1925–26 Arkansas Razorbacks men's basketball roster
Roster retrieved from HogStats.com.
| Name | Position | Hometown |
| Rolla Adams | Forward | Selma, Louisiana |
| Clifford Blackburn | Guard | Danville, Arkansas |
| Cyrus King | Forward | Stuttgart, Arkansas |
| J.C. McGuire | Forward | Piggott, Arkansas |
| Curtis Parker | Guard | Lawton, Oklahoma |
| Elbert Pickel | Center | Fayetteville, Arkansas |
| Boyd Posey | Forward | Hot Springs, Arkansas |
| Elza Renfro | Guard | Wagoner, Oklahoma |
| Garland Stubblefield | Forward | Fayetteville, Arkansas |

==Schedule and results==
Schedule retrieved from HogStats.com.

| Date time, TV | Rank^{#} | Opponent^{#} | Result | Record | Site city, state |
| December 19, 1923* |  | at Northeastern State Teachers College | W 19–13 | 1–0 | Tahlequah, OK |
| December 20, 1923* |  | at Northeastern State Teachers College | W 33–19 | 2–0 | Tahlequah, OK |
| December 21, 1923* |  | vs. Boynton De Molay | W 48–18 | 3–0 |  |
| December 27, 1923* |  | vs. Jonesboro YMCA | L 25–38 | 3–1 | Jonesboro, AR |
| December 29, 1923* |  | vs. Gay Oil Company | W 34–19 | 4–1 | Little Rock, AR |
| December 31, 1923* |  | at North Little Rock High School | W 35–28 | 5–1 | North Side Gymnasium North Little Rock, AR |
| January 1, 1924* |  | vs.
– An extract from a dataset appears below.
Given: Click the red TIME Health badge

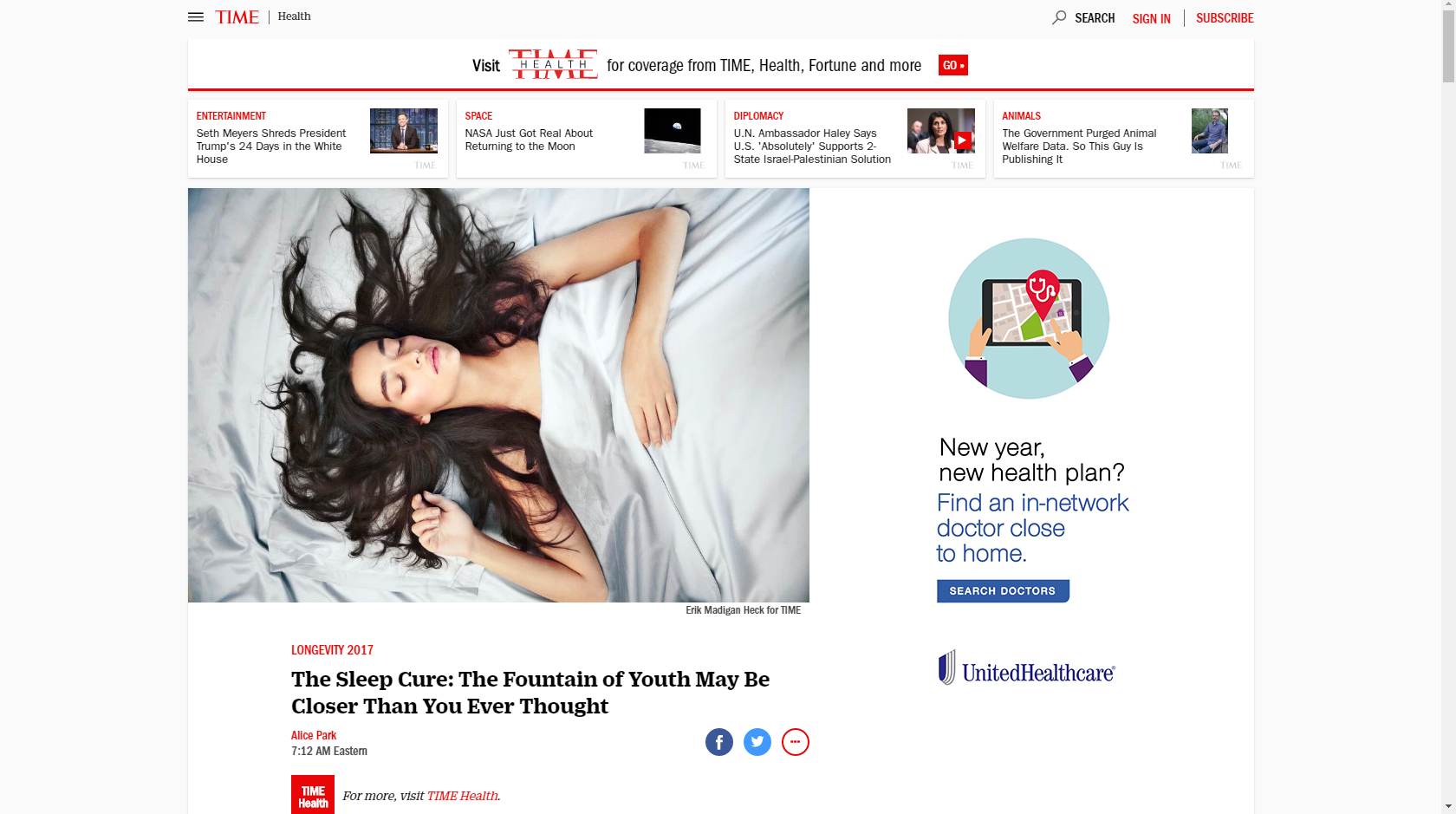Looking at the screenshot, I should click(x=313, y=795).
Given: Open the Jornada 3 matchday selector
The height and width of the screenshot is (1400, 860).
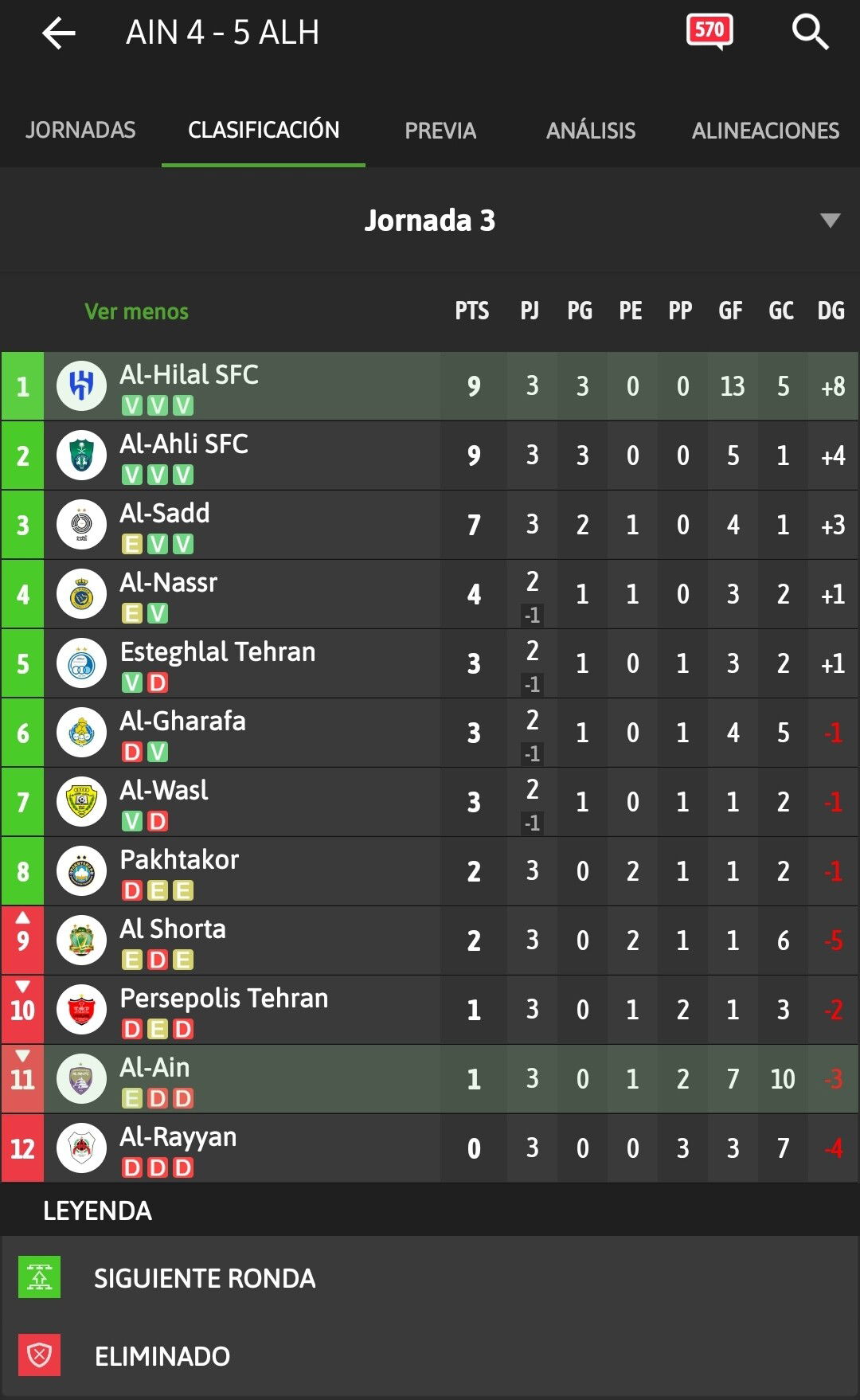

Fort Smith Faculty | W 69–8 | 6–1 | Fort Smith, AR |
| * |  | Ozark Athletic Club | W 61–36 | 7–1 |  |
| January 4, 1924* |  | Northeastern State Teachers College | W 43–22 | 8–1 | Schmidt Gymnasium Fayetteville, AR |
| January 5, 1924* |  | Northeastern State Teachers College | W 42–14 | 9–1 | Schmidt Gymnasium Fayetteville, AR |
| January 11, 1924* |  | Arkansas State Normal School | W 62–27 | 10–1 | Schmidt Gymnasium Fayetteville, AR |
| January 12, 1924* |  | Arkansas State Normal School | W 34–14 | 11–1 | Schmidt Gymnasium Fayetteville, AR |
| January 18, 1924* |  | Southwest Missouri State Teachers College | L 31–38 | 11–2 | Schmidt Gymnasium Fayetteville, AR |
| January 19, 1924* |  | Southwest Missouri State Teachers College | W 22–21 | 12–2 | Schmidt Gymnasium Fayetteville, AR |
| January 25, 1924 |  | SMU | L 11–17 | 12–3 (0–1) | Schmidt Gymnasium Fayetteville, AR |
| January 26, 1924 |  | SMU | W 21–15 | 13–3 (1–1) | Schmidt Gymnasium Fayetteville, AR |
| February 1, 1924 |  | TCU | L 30–31 | 13–4 (1–2) | Schmidt Gymnasium Fayetteville, AR |
| February 2, 1924 |  | TCU | L 21–23 | 13–5 (1–3) | Schmidt Gymnasium Fayetteville, AR |
| February 8, 1924* |  | Hendrix College | W 28–18 | 14–5 (1–3) | Schmidt Gymnasium Fayetteville, AR |
| February 9, 1924* |  | Hendrix College | W 39–21 | 15–5 (1–3) | Schmidt Gymnasium Fayetteville, AR |
| February 18, 1924 |  | at Baylor | L 29–33 | 15–6 (1–4) | Waco, TX |
| February 19, 1924 |  | at Baylor | W 28–14 | 16–6 (2–4) | Waco, TX |
| February 20, 1924 |  | at Texas A&M | L 27–35 | 16–7 (2–5) | College Station, TX |
| February 21, 1924 |  | at Texas A&M | L 17–32 | 16–8 (2–6) | College Station, TX |
| February 22, 1924 |  | at Rice | L 19–22 | 16–9 (2–7) | Houston, TX |
| February 23, 1924 |  | at Rice | W 29–22 | 17–9 (3–7) | Houston, TX |
| February 27, 1924 |  | Texas | L 26–30 | 17–10 (3–8) | Schmidt Gymnasium Fayetteville, AR |
| February 28, 1924 |  | Texas | L 21–32 | 17–11 (3–9) | Schmidt Gymnasium Fayetteville, AR |
*Non-conference game. (#) Tournament seedings in parentheses.